Helga paró por unos segundos. Estaba un poco cansada. Luego me dijo que le dolía un poco el brazo y la incómoda postura dificultaba su acción.

-¡Sigue! ¡Mierda! ¡Sigue! -pedía, suplicaba a mi venerada diosa del placer-. No pares ahora, por favor.

La bailarina reanudó su tarea con ánimo y fuerza. Me concentraba, echar mi leche como clamaba ella... Correrme como se dice vulgarmente... Solo unos segundos más... ¡Sí! ¡Sí...! ¡Así...!

Estaba previsto que no eyacularía con aquella soberbia actuación que realizaba la muchacha, pues en aquel instante entró un viejo en el párquing para recoger su coche y por supuesto nos vio cuando nuestra labor estaba a punto de alcanzar su provechoso resultado. Curiosamente el hombre no se escadalizó, no puso cara de sorpresa. Quizá se sentía amargado, porque en su momento no tuvo sus oportunidades.

Quienes pusieron cara de perplejos fuimos nosotros y enseguida mi amiga y yo paramos. Con un malestar general me abroché el botón del pantalón y el cinturón, y me subí la cremallera, mientras Helga se miraba por el espejo retrovisor, sacaba de su bolso un peine y se ordenaba su agitada melena y luego se pintaba los labios.

Salimos del coche. Andaba con dificultad.
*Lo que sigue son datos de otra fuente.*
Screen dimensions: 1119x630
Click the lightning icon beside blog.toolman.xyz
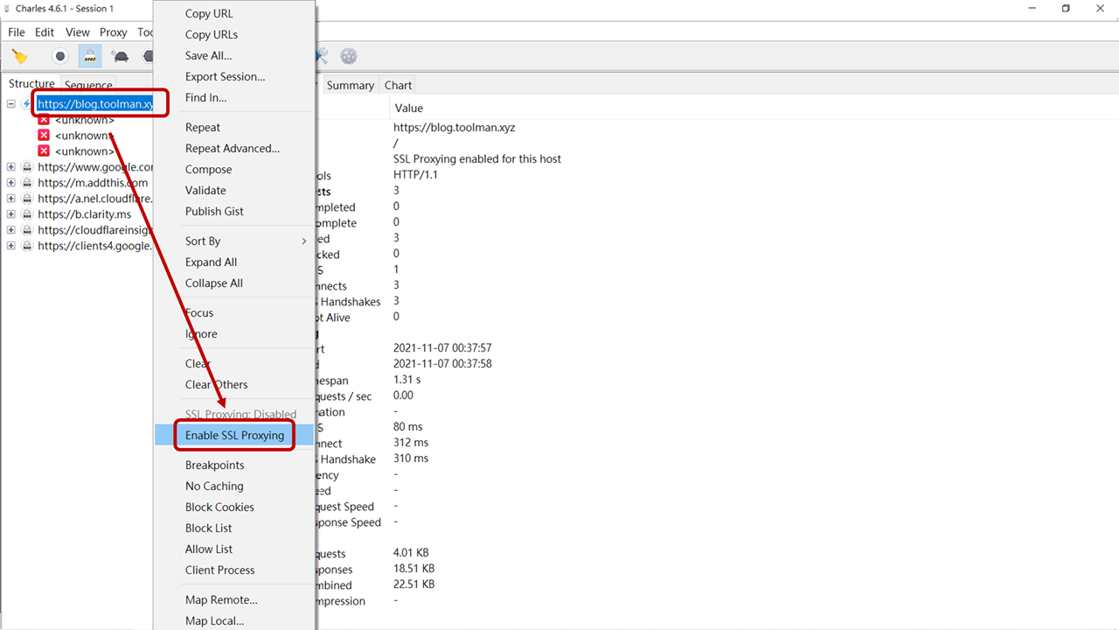pos(27,104)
Me temblaban las piernas.

-¿Cómo te sientes? -preguntaba ella con cierta ironía.

-Mal. Esto no se hace -repliqué con seriedad-. Cuando estoy a punto de correrme, debemos parar...

Se veía que mi creciente malestar iba a desembocar en un carácter distanciado, pero Helga, que ya me conocía, se cogió a mi cuello, me besó la oreja y deslizó su inquieta lengua.

-Si me acompañas a esas compras, te compensaré -me susurró con dulzura.